PETALING JAYA: The Malaysian Bar has called for an inquest into the death of a Nigerian doctorate student at an Immigration Department depot in Kuala Lumpur.
Thomas Orhions Ewansiha, 33, is believed to have died from seizure while asleep at the Immigration detention depot in Bukit Jalil on July 9.
Malaysian Bar president Abdul Fareed Abdul Gafoor said one death in custody was one too many.
"It matters not whether the person is a citizen or non-citizen. However way we view the matter, a human life has been lost.
"In addition, every death in custody tarnishes the image of the enforcement agency involved and the entire country," he said in a statement on Tuesday (July 16).
Abdul Fareed said everyone bore the collective shame from deaths resulting from detention or enforcement by government agencies.
He said the Malaysian Bar urged the government to expeditiously conduct an inquest into Ewansiha's death and to determine if his death was accelerated by any unlawful act.
"No enforcement agencies should seek to absolve itself of any wrongdoing merely on the basis that the person who died in custody was not subjected to physical abuse.
"The detaining authority owes a duty of care to each and every person that they arrest and detain," he said, adding that the detaining authority had to ensure that the detained person was sufficiently monitored and that nothing untoward happened during the period of detention.
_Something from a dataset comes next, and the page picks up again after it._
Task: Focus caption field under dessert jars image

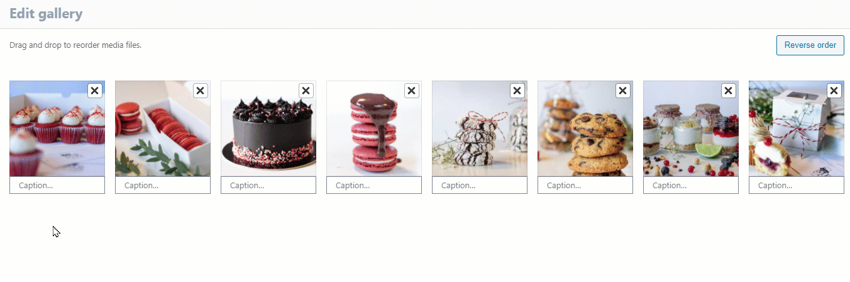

Abdul Fareed said the onus of showing that the discharge of such duty of care was upon the enforcement agency.
"The issue of exoneration will be for the courts to determine.
"No stone should be left unturned to uncover the circumstances that led to Ewansiha's death, so as to prevent the occurrence of any further deaths in custody," he said.
He also called upon the government to adopt and comply with the United Nations' Standard Minimum Rules for the Treatment of Prisoners, also known as the Nelson Mandela Rules, with regard to the operation of all detention centres in Malaysia, including immigration detention centres and prisons.
"In light of this tragic incident, the time has come to do away with archaic provisions that entrench discrimination against foreigners in our Federal Constitution," he said.
Abdul Fareed said the Malaysian Bar calls on the government to immediately introduce a Bill in Parliament to remove the second proviso in Article 5(4) of the Federal Constitution.
"The provision which allows non-citizens to be detained for up to 14 days for an immigration-related offence before being produced before a magistrate is repugnant to natural justice and unacceptable in this modern day and age.
"All it does is to prevent the courts from having immediate oversight and supervision of immigration-related detained persons.
"A 14-day period to verify someone's citizenship status may have made sense in 1957, but not in 2019," he said.